Michael and Diane and Boo Go to Russia

By Paul Moffett

For Michael and Diane Kessler, getting to travel to Russia was proof of the fundamental interconnectedness of the world, of the existence of the web of life. For them, the trip happened because somebody they knew knew somebody who knew somebody in Moscow and that somebody, singer Misha Feygin, invited them to come. After that, it was only necessary to iron out the details.

Michael and Diane Kessler

Like getting money for the trip. It took awhile to cover all the "little details," but persistence paid off. Traveling as "The Working Class Heroes," the Kesslers, with bassist Clyde "Boo" Whealdon, recently spent close to a month in the Soviet Union, playing music and working on World Peace.

For Diane Kessler, the trip was simply for sharing music with the Soviet people. All three of them took the opportunity to make new friends and connections, hoping to improve the chances to visit the U.S.S.R. again.

The trio performed at five concerts, one of which was televised. They did a show at the state-owned House of Actors in Moscow, where they met a variety of Soviet performers. They also ran into Native American Robbie Romero. (Romero traveled through Louisville in the summer of '89 and performed at Uncle Pleasant's.)

They sang songs for a meditation group.

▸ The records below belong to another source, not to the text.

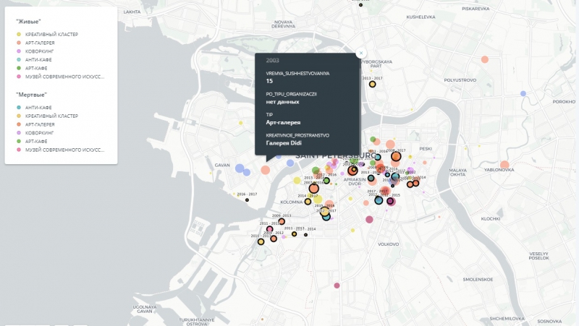Click the 2003 title in the popup
The height and width of the screenshot is (326, 579).
[273, 61]
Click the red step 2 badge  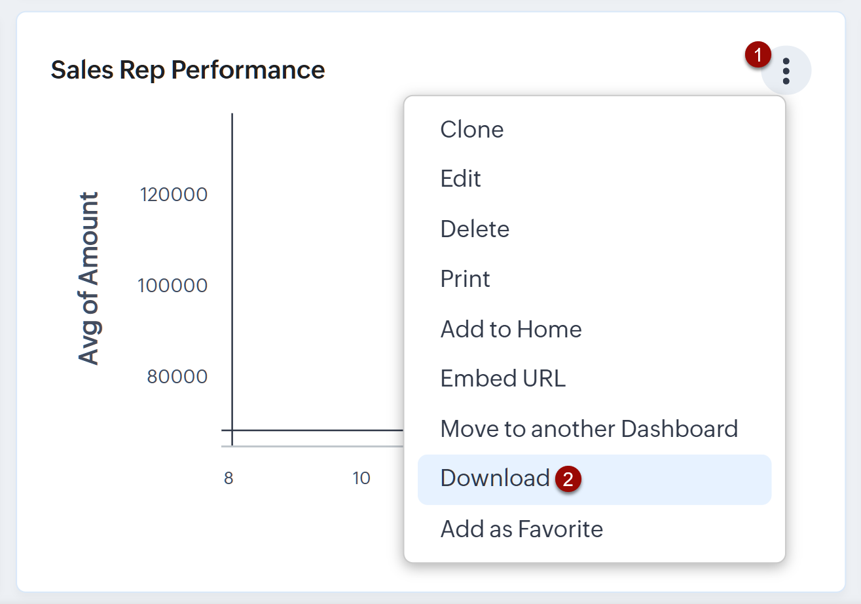pos(568,480)
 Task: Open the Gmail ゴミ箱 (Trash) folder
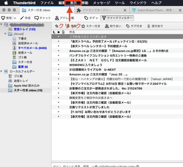(x=14, y=57)
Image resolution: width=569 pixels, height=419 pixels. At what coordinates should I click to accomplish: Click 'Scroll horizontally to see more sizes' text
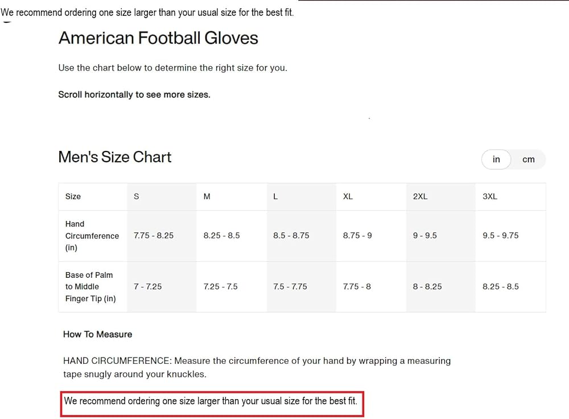[134, 95]
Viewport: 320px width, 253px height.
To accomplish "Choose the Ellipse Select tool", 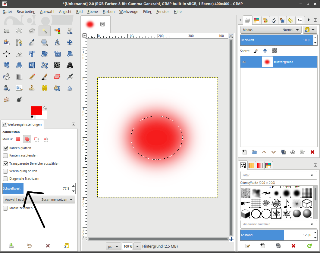I will [x=19, y=31].
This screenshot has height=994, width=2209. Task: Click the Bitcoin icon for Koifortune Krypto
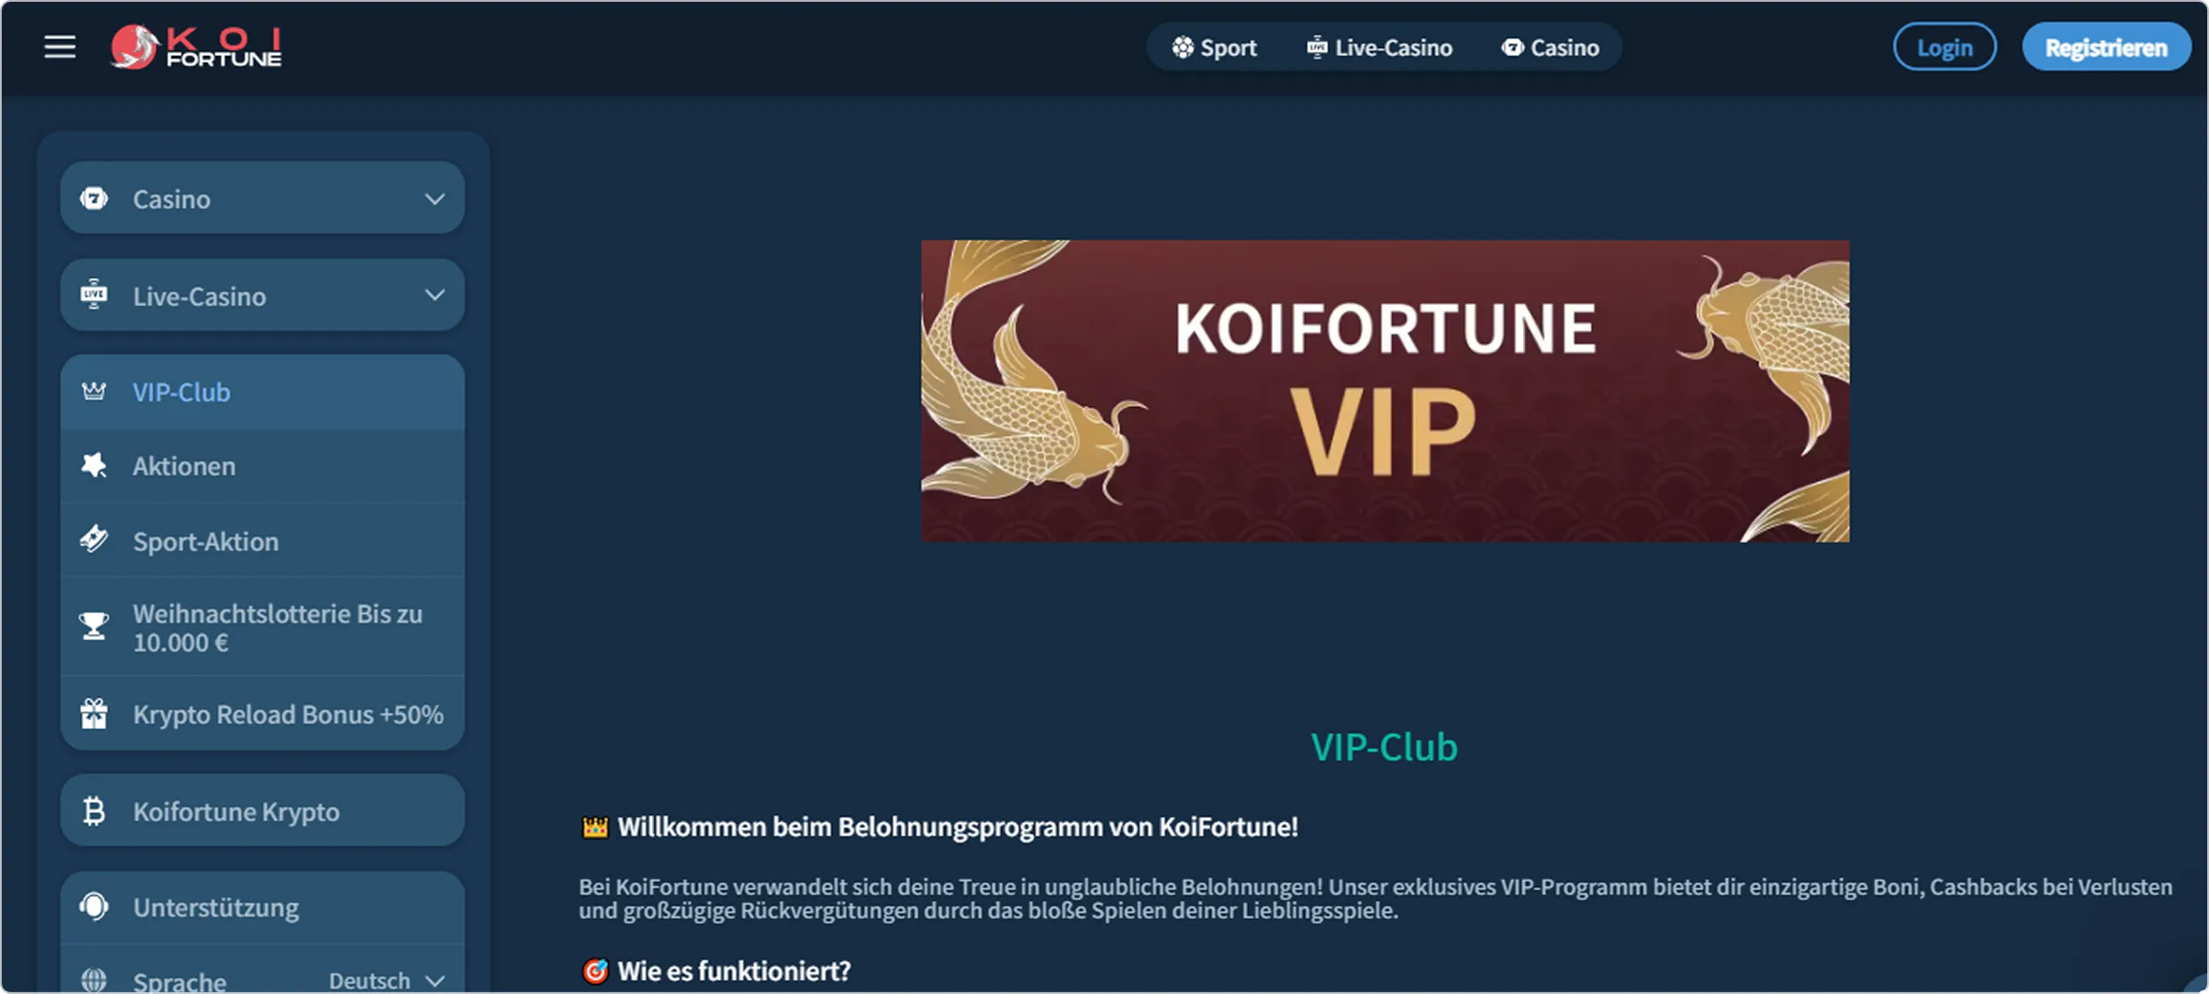pos(94,811)
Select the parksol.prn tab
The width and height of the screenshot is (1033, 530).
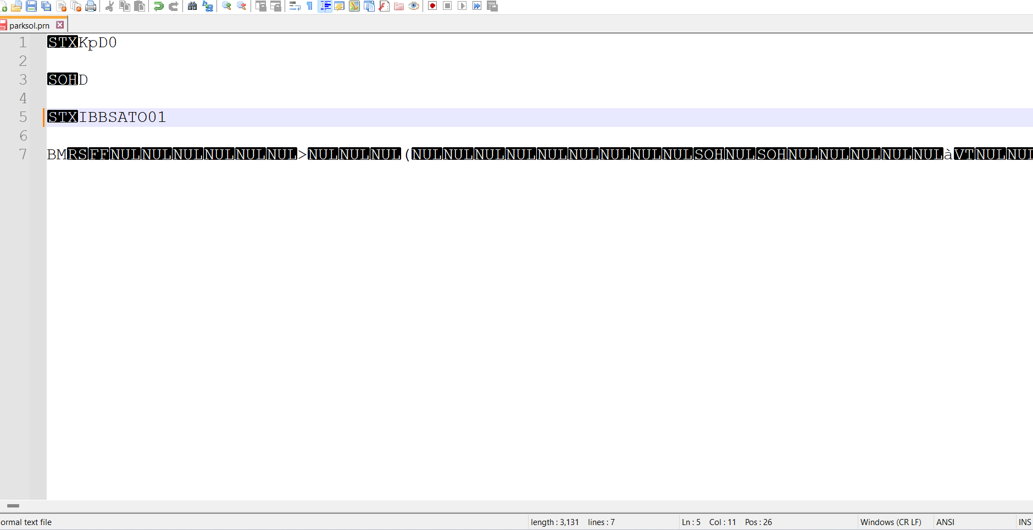coord(29,25)
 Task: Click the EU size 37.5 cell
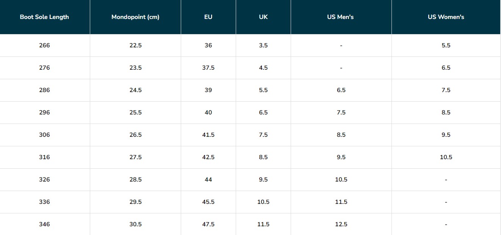click(x=208, y=68)
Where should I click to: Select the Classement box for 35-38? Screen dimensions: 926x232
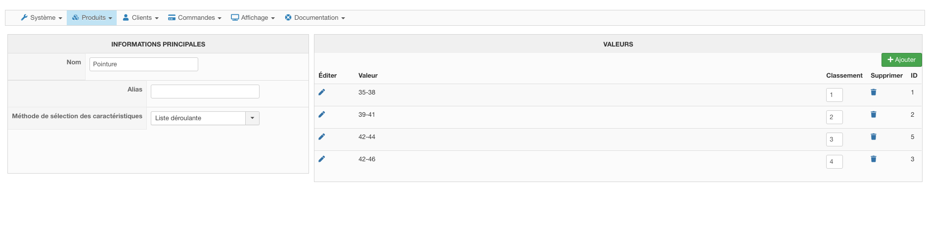pos(834,95)
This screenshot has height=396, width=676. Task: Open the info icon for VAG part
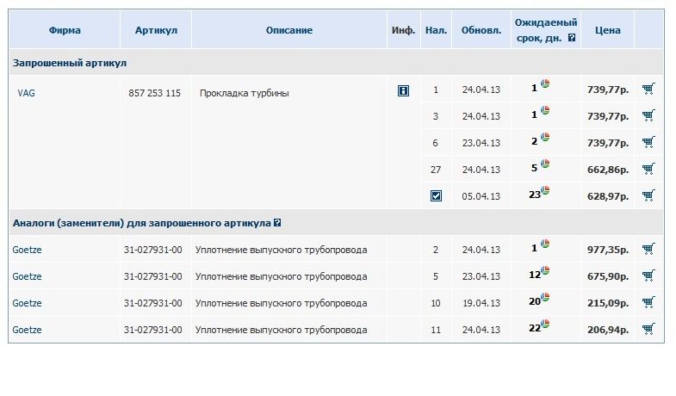pos(403,90)
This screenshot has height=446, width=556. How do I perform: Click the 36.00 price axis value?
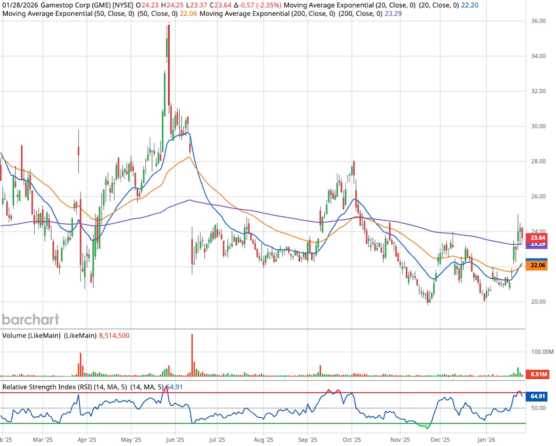coord(537,20)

When they played on the televised Farmer's Concert, they were thought to be a bluegrass group because they were from Kentucky.

"They wanted to know all about Owensboro," laughed Kessler. "I guess they know that Owensboro is where the International Bluegrass Music Association is."

Misha Feygin. Feygin will perform at the Cherokee Blues Club March 19. PHOTO BY DMITRI DAVIDOV

Other performances included two shows at the Global Forum's World Peace Conference, plus a chance to play at Dugna, the site of the Soviet Union's earliest nuclear weapons factory.

The high point of the trip was their appearance on a popular Soviet television program. Kessler noted that they received thirty-seven rubles for the television show, a large sum when compared to the average worker's monthly wage of one hundred and fifty rubles. The program, a variety show whose name the Kesslers could not recall, is a long-running program.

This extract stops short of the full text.